[What you have to do] Can you pull out every line of the listing below that contains the string "button", treating uppercase and lowercase as different?

[Data shown]
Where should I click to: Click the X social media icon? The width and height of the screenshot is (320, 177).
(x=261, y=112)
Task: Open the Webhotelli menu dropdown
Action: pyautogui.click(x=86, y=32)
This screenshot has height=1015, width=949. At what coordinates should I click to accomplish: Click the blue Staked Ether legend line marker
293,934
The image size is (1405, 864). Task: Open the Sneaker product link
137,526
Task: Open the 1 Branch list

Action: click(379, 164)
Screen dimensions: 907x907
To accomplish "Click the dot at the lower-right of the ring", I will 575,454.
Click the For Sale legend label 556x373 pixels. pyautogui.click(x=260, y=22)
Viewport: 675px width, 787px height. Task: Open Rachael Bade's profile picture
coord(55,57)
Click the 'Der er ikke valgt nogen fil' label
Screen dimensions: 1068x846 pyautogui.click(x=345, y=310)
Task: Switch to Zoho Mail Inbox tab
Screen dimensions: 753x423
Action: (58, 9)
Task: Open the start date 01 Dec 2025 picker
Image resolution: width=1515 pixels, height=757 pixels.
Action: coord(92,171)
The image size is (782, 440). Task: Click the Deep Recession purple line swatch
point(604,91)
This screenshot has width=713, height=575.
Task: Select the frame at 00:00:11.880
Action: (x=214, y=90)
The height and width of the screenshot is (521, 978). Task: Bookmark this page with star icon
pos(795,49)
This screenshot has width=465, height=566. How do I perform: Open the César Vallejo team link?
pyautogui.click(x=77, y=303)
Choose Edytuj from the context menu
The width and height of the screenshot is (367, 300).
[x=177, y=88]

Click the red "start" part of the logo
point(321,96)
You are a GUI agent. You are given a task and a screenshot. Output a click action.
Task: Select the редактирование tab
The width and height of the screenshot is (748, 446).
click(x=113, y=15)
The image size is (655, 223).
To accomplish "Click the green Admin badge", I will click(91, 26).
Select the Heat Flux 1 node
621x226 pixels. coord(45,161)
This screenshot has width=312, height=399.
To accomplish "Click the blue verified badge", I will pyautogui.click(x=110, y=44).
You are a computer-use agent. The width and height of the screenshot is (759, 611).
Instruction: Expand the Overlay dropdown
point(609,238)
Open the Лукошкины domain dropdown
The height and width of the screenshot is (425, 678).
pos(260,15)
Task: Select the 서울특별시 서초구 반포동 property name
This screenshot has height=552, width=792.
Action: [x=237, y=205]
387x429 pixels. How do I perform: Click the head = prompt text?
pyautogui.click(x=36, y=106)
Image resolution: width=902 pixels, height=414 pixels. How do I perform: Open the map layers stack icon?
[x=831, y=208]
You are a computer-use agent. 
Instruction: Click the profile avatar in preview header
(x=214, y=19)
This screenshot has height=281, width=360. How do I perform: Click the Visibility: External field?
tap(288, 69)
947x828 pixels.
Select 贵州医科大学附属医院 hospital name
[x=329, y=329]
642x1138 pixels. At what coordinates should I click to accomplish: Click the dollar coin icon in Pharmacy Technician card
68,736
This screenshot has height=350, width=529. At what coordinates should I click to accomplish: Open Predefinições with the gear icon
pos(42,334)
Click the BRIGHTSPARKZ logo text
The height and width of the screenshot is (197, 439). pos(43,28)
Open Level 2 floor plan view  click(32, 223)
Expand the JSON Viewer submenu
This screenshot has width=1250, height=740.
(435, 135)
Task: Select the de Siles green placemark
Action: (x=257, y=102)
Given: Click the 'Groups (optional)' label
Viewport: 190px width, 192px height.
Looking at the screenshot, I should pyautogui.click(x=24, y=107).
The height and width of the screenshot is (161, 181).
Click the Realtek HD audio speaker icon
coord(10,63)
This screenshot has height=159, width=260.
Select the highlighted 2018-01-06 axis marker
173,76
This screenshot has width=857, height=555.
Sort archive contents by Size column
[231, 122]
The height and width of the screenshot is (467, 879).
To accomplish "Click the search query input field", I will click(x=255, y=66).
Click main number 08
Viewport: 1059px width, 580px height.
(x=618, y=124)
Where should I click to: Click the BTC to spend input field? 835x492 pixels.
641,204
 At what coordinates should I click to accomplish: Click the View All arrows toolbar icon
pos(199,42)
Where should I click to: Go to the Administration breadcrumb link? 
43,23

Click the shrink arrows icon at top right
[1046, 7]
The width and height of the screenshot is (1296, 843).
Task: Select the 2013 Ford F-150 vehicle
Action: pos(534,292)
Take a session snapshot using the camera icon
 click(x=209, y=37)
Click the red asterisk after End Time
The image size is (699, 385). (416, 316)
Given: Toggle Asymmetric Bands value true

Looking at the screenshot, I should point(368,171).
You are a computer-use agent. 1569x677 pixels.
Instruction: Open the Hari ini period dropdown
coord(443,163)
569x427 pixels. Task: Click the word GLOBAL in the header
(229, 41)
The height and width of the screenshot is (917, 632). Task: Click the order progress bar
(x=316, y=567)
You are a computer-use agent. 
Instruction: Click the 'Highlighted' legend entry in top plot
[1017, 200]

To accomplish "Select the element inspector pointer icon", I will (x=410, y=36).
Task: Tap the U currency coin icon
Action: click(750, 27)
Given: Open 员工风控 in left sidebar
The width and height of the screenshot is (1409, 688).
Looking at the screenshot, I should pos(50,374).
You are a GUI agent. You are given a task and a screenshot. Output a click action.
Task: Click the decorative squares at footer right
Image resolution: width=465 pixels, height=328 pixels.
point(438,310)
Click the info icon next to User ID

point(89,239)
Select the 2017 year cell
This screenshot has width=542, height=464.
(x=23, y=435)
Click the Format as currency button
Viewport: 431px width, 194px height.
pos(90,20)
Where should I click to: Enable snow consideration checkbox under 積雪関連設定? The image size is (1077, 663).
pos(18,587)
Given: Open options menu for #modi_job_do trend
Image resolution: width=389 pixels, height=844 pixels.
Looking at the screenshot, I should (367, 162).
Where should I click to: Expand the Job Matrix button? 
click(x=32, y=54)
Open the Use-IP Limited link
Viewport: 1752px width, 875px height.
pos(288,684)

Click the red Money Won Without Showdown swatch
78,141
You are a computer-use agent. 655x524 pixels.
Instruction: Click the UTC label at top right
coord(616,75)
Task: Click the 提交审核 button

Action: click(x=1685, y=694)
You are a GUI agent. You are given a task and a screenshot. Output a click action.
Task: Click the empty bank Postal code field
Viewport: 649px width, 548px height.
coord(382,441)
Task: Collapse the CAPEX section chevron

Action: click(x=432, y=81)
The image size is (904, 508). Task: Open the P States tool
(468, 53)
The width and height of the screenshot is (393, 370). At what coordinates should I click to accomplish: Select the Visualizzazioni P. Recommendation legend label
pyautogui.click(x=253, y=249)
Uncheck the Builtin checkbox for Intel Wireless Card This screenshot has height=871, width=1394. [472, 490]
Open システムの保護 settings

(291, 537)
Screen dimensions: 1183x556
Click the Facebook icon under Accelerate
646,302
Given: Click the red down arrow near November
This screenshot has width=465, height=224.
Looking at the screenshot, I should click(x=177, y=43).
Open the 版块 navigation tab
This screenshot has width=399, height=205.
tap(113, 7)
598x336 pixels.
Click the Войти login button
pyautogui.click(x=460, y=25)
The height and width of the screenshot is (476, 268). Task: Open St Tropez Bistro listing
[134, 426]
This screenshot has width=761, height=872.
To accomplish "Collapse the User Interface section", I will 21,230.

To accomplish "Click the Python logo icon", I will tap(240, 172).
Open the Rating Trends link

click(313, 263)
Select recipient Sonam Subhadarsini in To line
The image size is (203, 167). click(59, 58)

[Answer]
Click the Format as currency button
Where should I click to: Expand the Job Matrix button? 
Task: Click the 提交审核 button
Click the Войти login button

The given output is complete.